Achim Anscheidt, directeur du design Bugatti en télétravail

Achim Anscheidt

Suite au coronavirus, Bugatti est actuellement contraint de suspendre la production de ses superbes automobiles. Cependant, de nombreux collaborateurs continuent leur activité professionnelle en télétravail. C’est le cas d’Achim Anscheidt, directeur du design chez Bugatti.

Cet homme de 57 ans, qui vit avec sa famille à Berlin, fait habituellement la navette entre Molsheim et Wolfsburg an Basse-Saxe à bord du train à grande vitesse ICE. « Actuellement, ce n’est bien sûr pas possible, donc je fais de mon mieux pour coordonner mon travail avec l’équipe de design depuis mon domicile », nous explique Achim Anscheidt. Cela passe par de nombreuses conférences téléphoniques, un pratique courante en ce moment.

Pour que son travail créatif ne soit pas noyé par cette pratique quotidienne, Achim Anscheidt se réserve un espace de création dans son petit atelier sous les combles d’un ancien bâtiment berlinois. « C’est pour moi un lieu de retraite et en même temps un lieu d’inspiration. Je peux y essayer de nouvelles lignes, approfondir certains thèmes et développer des nouvelles idées. C’est un atelier sous les toits, chaleureux et baigné de lumière, dans lequel je me sens bien et où je surmonte bien les défis actuels de la distanciation sociale ».

Achim Anscheidt

Achim Anscheidt se laisse inspirer autant que possible par les personnes qu’il côtoie, avec la distance nécessaire, pour échanger des idées. Son cercle de connaissances est en partie constitué d’artistes, de musiciens et d’indépendants, qui publient leur travail créatif sur les réseaux sociaux ou encore qui transforment avec ingéniosité leur atelier de confection en fabrique de masques. « Chacun a compris qu’en ces temps d’épidémie, c’est un atout précieux. L’essentiel est maintenant d’agir les uns pour les autres sans la convivialité des rencontres et de s’engager dans la solidarité entre les hommes ».

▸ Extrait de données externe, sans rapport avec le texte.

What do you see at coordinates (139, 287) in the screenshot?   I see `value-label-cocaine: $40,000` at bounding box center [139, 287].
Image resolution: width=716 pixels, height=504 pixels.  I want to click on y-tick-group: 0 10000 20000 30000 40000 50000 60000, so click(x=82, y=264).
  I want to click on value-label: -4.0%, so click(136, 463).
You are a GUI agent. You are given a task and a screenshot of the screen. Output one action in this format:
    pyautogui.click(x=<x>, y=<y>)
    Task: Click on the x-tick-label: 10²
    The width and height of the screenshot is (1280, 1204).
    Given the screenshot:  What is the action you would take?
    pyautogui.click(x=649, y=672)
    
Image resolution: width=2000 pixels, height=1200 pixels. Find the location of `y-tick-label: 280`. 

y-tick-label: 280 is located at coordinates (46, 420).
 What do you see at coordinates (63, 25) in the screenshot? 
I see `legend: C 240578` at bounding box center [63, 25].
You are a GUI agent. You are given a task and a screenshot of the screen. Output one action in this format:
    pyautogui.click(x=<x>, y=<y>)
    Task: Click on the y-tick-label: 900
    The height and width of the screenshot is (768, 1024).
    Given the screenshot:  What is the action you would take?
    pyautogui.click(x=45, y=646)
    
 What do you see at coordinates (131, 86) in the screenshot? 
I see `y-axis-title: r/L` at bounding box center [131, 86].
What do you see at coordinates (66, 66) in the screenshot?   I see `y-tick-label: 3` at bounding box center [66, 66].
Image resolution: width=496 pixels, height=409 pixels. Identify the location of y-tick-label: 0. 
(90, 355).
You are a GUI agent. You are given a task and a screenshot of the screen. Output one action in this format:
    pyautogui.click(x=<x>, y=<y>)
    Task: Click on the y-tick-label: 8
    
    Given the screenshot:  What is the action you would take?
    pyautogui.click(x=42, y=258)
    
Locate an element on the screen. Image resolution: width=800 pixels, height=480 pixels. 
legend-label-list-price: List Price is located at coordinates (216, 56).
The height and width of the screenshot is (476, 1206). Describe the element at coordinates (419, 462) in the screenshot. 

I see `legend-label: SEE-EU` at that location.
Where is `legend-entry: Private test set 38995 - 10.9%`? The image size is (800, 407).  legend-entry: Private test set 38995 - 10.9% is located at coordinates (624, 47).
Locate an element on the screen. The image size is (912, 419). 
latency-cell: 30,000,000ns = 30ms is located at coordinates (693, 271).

Le processus créatif est aussi basé sur l’échange direct et la confrontation avec les collègues pour faire jaillir des idées. Travailler dans une pièce tranquille à la maison dans l’isolement actuel est peu propice à ce processus de création. Quant à la modélisation et la mise en œuvre des études virtuelles grâce aux équipements 3D, il attendent patiemment dans le studio de design Bugatti délaissé pour le moment.

Achim Anscheidt

Dans sa petite hutte en bois baignée de lumière sous les toits de sa maison, Achim Anscheidt se réjouit tous les soirs des derniers rayon de soleil. « Même si, en avril, il fait encore frais, j’apprécie le soir là-haut sous les toits », nous confit-il. Actuellement, il prend rarement le volant de sa Porsche 911 historique, restaurée et customisée. Une Bugatti Type 35 des années 20 attend, en raison de pièces de rechange manquantes, d’être restaurée dans sa cave. En échange, il se consacre dans son petit atelier de deux-roues à des bicyclettes délaissées qu’il avait acquises au marché aux puces en vue de les offrir à ses amis une fois remises en état. « Dans le centre-ville de Berlin, il devrait avoir plus de monde circulant en vélo », nous dit-il avec un clin d’œil.